I find this pattern of sanyama useful for recruiting my mind to do anything — learning, creating, accepting, imagining. First you bring your attention to a thing, then direct your awareness to it, and then you stay there until you notice something else happening — your awareness has expanded.
You can easily try it by counting out 100 breaths while looking at a candle flame, or watching a patch of grass in the wind, or some waves in the water. After a few minutes with focused attention and then awareness of an object of attention, the process of your mind changes.
This pattern works in large and small ways, over moments and years.
It’s what happened when I spent 3 years copying the sutras out by hand.
What began as fun busywork became a conversation with an ancient community that seems to have just begun.
Sanyama forms an elegant container for all the great 3-stage patterns that have attracted my imagination through the years:
Mamet’s description of three-act structure. Hegel’s Thesis/Antithesis/Synthesis. The Trinity I learned from the Catholics, and on and on.
Patanjali’s description of Sanyama lights up my mind because I see it as the process my mind SHOULD be able to follow when conditions are right.

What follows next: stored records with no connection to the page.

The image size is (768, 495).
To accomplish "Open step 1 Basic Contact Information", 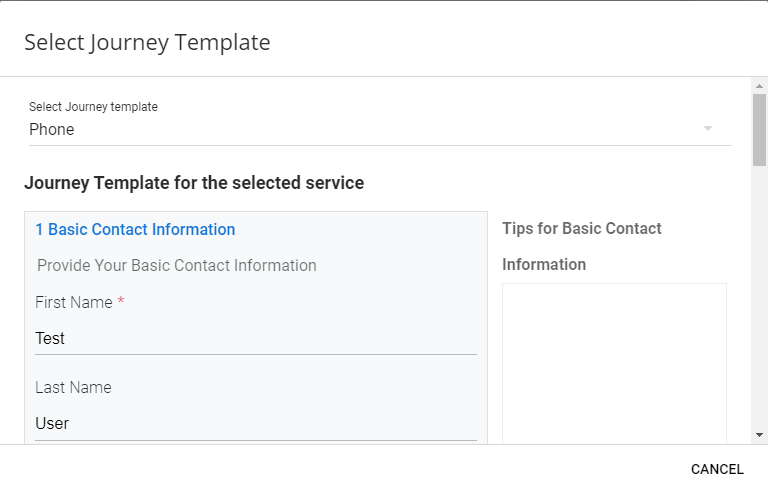I will click(x=135, y=229).
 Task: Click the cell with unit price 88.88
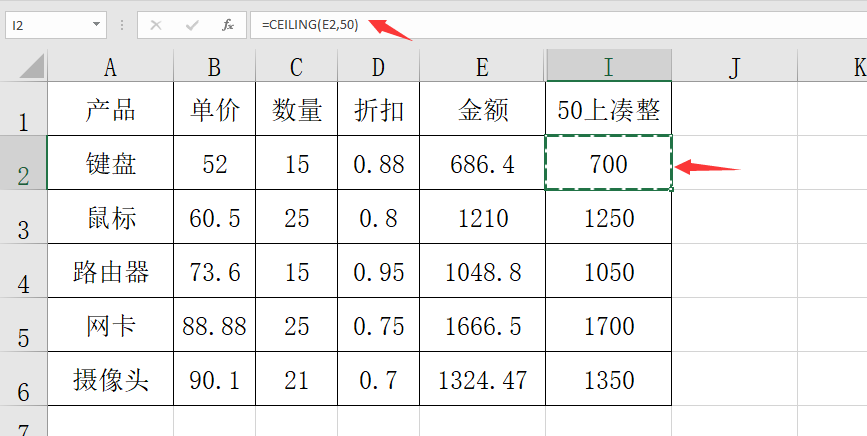[215, 326]
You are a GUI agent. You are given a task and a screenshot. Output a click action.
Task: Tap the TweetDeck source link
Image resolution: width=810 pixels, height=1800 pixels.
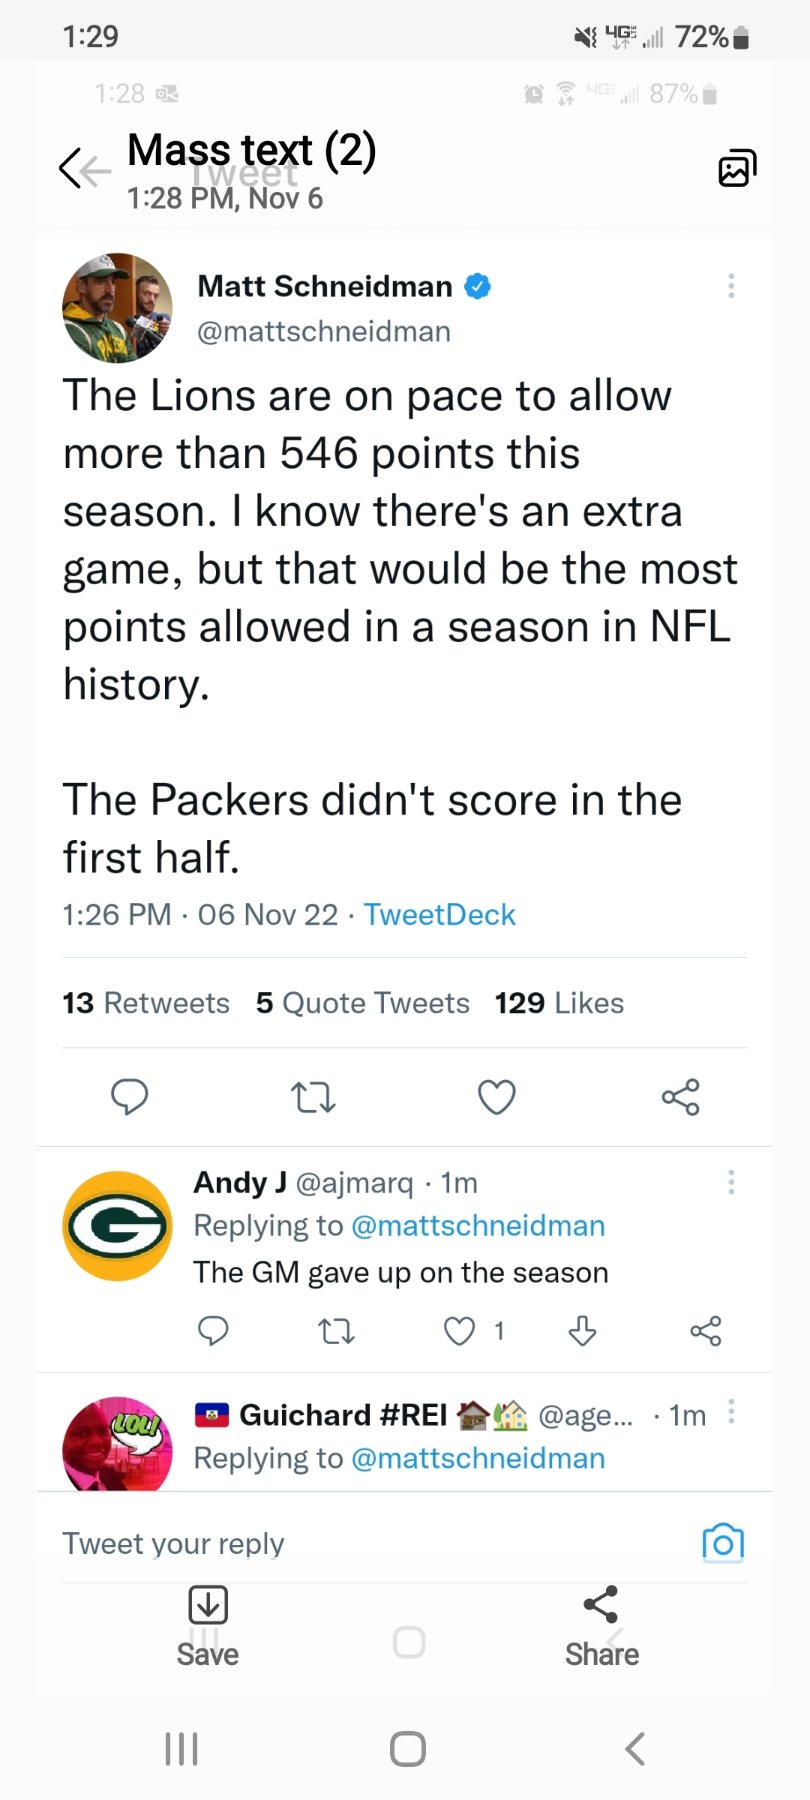click(439, 915)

But without appreciating this process, it’s easy for me to short change my health by neglecting to set the stage.
Each of us has a recipe for sanyama, maybe lots of different ones, maybe a living cookbook, one that grows along with us.
When I was young, my father’s tuneless whistle was the sign he was focusing on painting, and allowing his mind to expand onto the canvas and make terrific, imaginative scenes and portraits.
For years, my children have practiced a form of outdoor meditation called Sit Spots, where they sit at the edge of a clearing for hours, noticing the cadence of bird calls, tracking the movement of animals, and allowing their awareness to expand beyond the confines of their physical body.
When I was 15, I reached the flow state while playing music in front of hundreds of people. Guitar in hand, in time with my garage band pals, I focused on the listeners and dancers, and time would skid forward at a totally different rate than normal. These days, I enter a state of weird and deep absorption after a few minutes with pens, a notebook, and some deep breaths.
Summing up
I’ve only touched a hint of the wealth of insights and wisdom stashed in this very old book. I am sure I’ll come back to it in the future.
It’s the first book I’ve unpacked this way, deliberately, one line at a time, at a pace more in keeping with the way it came to be in the first place: spoken, incanted, remembered, refined, condensed, organized into verses, copied out by hand countless times over, and then finally translated with care and published in my language.
Using this slow-reading method has enabled me to practice taking in ideas more carefully, made me a more careful thinker, and — I hope — a better listener to myself and others.